Nerd Trips has gone international! For the first time since I started the blog, we exported our nerdy pursuit overseas.
My friends invited me to stay with them in London, and were they in for some nerdy adventures. Here’s a preview.
Ben Franklin house: Did you know that Ben Franklin lived in London for 16 years? He rented a room from woman whose son-in-law ran an anatomy school out of the house. Excavators literally found bodies in the basement.
Blue Plaque Pursuit London has more than 800 blue plaques on homes and buildings connected to famous people, ranging from Charles Darwin and Jimi Hendrix to George Frideric Handel and Sigmund Freud.
As an English major, I set off in pursuit of plaques connected to writers and poets. From Mark Twain to Bram Stoker, we tromped through Chelsea on a literary quest culminating in the home of a personal favorite George Eliot (aka Mary Ann Evans).
Another day found us dragging a reluctant nine-year-old (sorry Anna!) through Kensington to find plaques for Agatha Christie, Ezra Pound and T.S. Eliot. We encountered some hidden alleys, dead ends and similarly named streets, but we persevered!
Then came a humid hike uphill through Hampstead Heath (apologies to my friend Beth) where we trudged on and snagged blue plaques connected to Keats and D.H. Lawrence!
Charles Dickens museum: A blue plaque will also guide you to the London home of Charles Dickens where he wrote Oliver Twist and Nicholas Nickleby. He entertained some famous folks there, and there are lots of fun things to see in the museum, which features shadowy Dickens figures to guide your way.

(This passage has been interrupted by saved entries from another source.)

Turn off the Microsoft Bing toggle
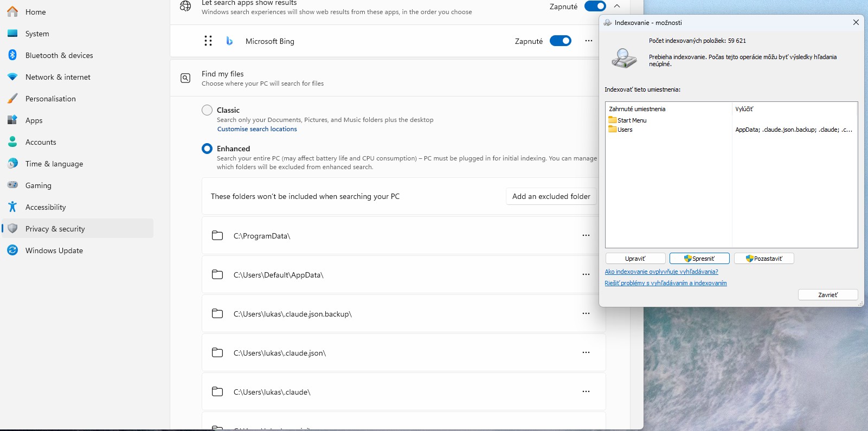The height and width of the screenshot is (431, 868). [x=560, y=41]
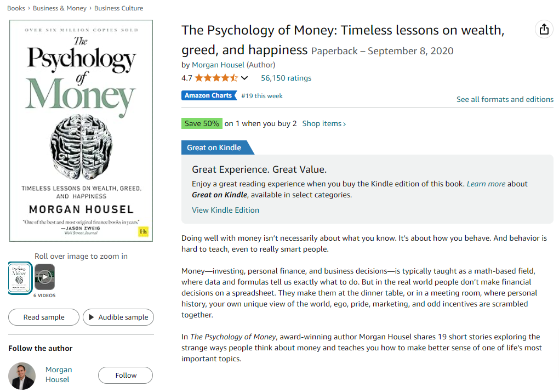Open See all formats and editions
The height and width of the screenshot is (392, 559).
point(505,99)
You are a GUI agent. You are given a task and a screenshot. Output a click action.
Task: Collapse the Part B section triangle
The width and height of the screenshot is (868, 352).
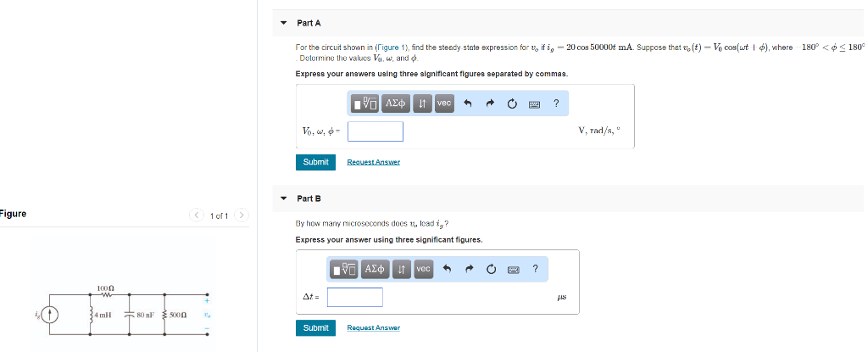[284, 198]
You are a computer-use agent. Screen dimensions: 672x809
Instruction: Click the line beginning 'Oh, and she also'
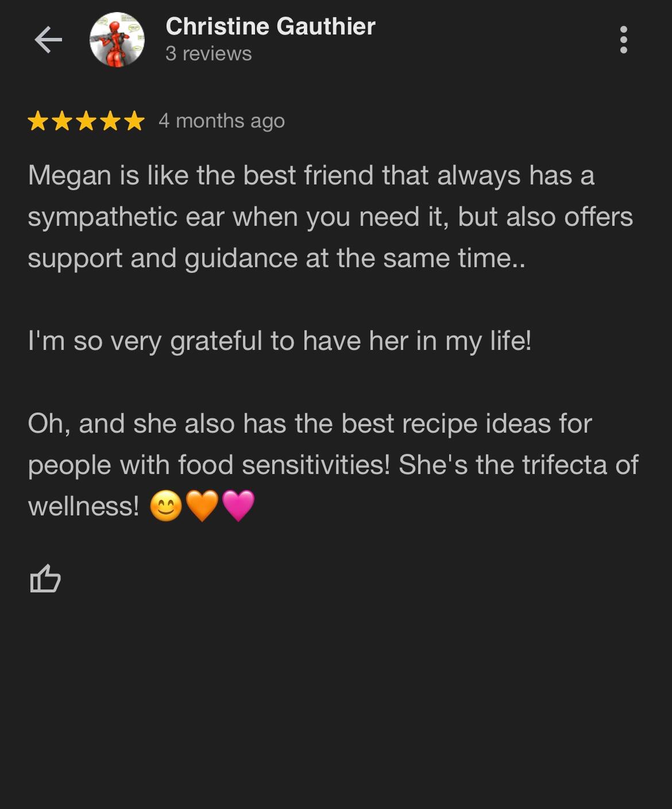(x=310, y=423)
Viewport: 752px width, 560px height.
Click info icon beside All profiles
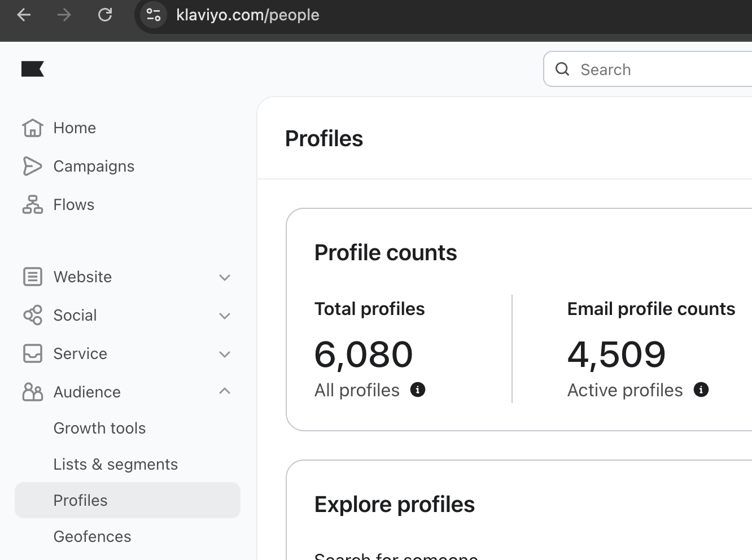point(418,390)
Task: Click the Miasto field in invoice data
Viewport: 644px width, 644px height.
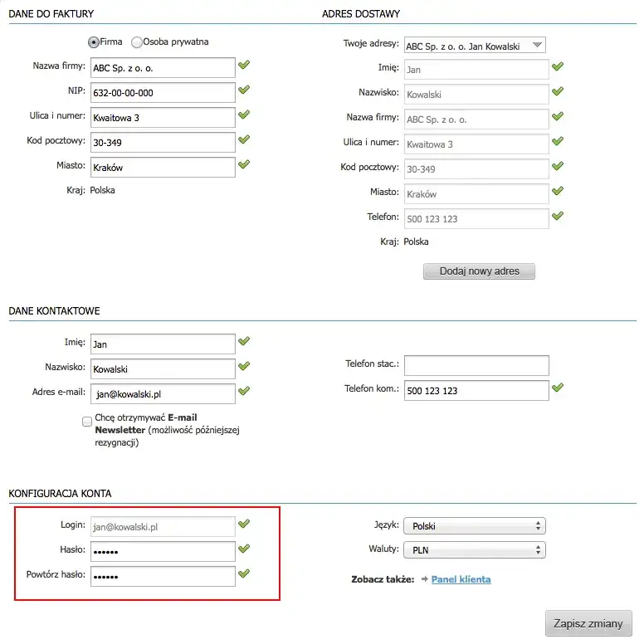Action: [163, 167]
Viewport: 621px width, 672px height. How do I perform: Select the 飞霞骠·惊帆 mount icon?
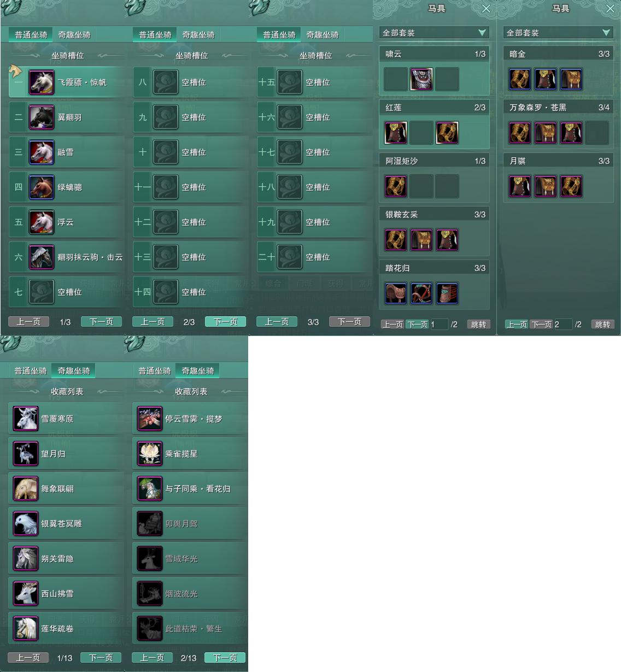[x=42, y=82]
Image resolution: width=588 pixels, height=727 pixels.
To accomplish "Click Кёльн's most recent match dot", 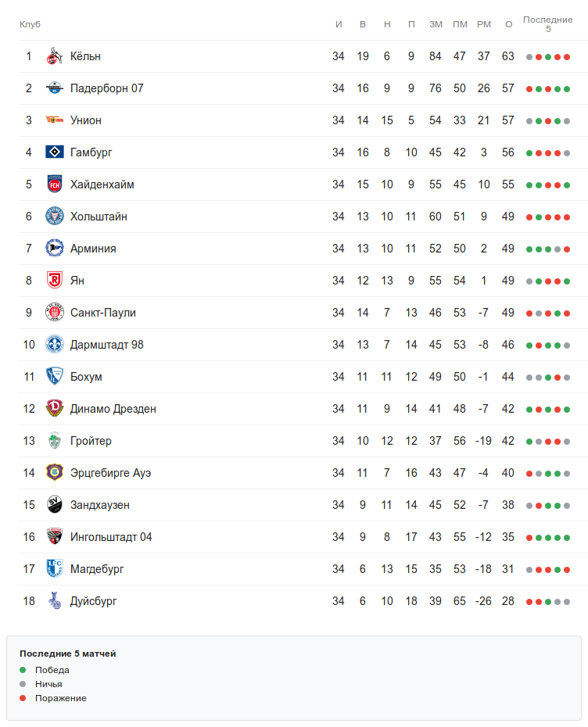I will (567, 57).
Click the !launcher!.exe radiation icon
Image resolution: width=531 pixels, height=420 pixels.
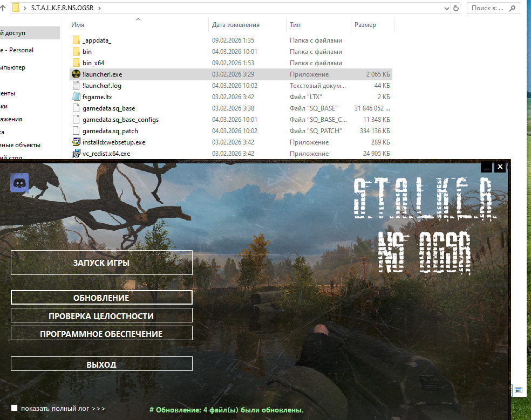tap(76, 74)
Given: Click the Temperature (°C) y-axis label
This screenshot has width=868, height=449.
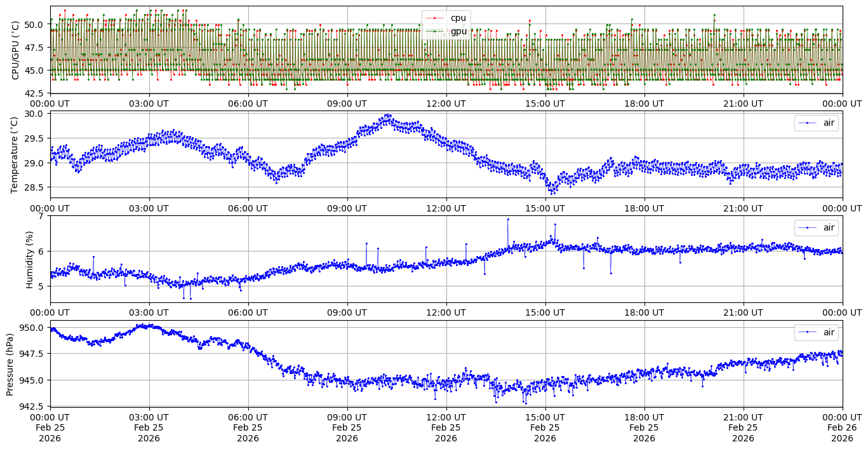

Florence Nightingale museum: Appropriately enough, the mother of modern nursing has a museum near a hospital. We learned a lot at the Florence Nightingale museum, including some gruesome descriptions of medical care during the Crimean War and details of Nightingale’s passion, persistence and PR savvy. You can even buy Florence Nightingale soap in the gift shop.
Sherlock Holmes museum: We also visited the home of a fictional character, Sherlock Holmes. The famous detective famously lived at 221B Baker Street where you can tour the Sherlock Holmes museum, complete with deer stalking caps, pipes and life-size dummies in scenes from the stories. We waited in line for two hours (including two rainstorms) to tour this Victorian townhouse, which I found to be completely ridiculous and very fun at the same time.
Coincidentally, I was in London the week when the royal baby was born. As a former TV news producer, I dragged my friend to the hospital to see the camera stake-out, then I braved the crowds at Buckingham Palace to see the “golden easel” the day after Prince George was born. What a week! I look forward to sharing the details of the London Nerd Trips in future posts and special thanks to my friends Beth, Mark and Anna for their hospitality!